A Megaphone for the Customer

These days, many organizations call themselves “customer-centric,” but few put this into practice. Enabling a culture of testing is one of the easiest and more systematic ways to become customer-centric. Give your customers and prospects a seat at your executive table by running decisions by them. A well-structured series of experiments can reveal incredibly rich information about the preferences of your core customer—You just have to ask.

CRO adds compounding value

With traditional marketing campaign spend, your organization loses value when you turn off your spend. With experimentation, every winner that you uncover adds to an increasingly better user experience. Each time you uncover a 10% winner, that benefit doesn’t go away when the test is over. You may see the impact diminish over time as the competition adjusts, but the beauty of experimenting is that you can stack these winners on top of one another to drive significant value over time. CRO acts much like a capital investment where you pay for it upfront but you receive an ongoing dividend quarter over quarter.

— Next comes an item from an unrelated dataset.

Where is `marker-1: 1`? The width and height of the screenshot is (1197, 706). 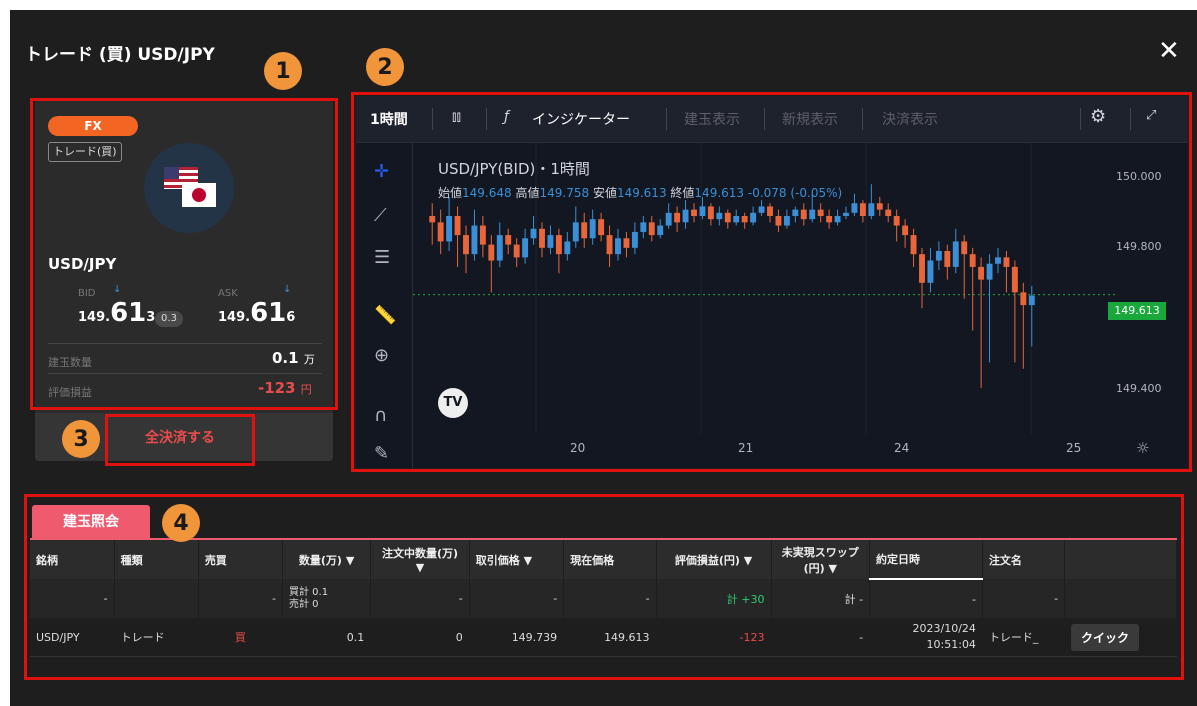 marker-1: 1 is located at coordinates (283, 71).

Finally, assess if you can afford to continue:

  • Allowing gut decisions to drive your roadmap?
  • Assigning development resources to underperforming features?
  • Not learning from customer behaviour?
  • Stifling junior-level employees’ ideas and contributions?
  • Putting your business at risk by not testing various user-experience changes?

The next time you are asked about the ROI of testing, ask yourself, “what is the cost of not testing?”

Becoming an exprimentation-driven company will improve your ability to innovate, grow, measure, learn, brainstorm, and become customer-centric. The cost-benefit analysis goes far beyond ROI and will impact the entire culture of your organization when you commit to the process.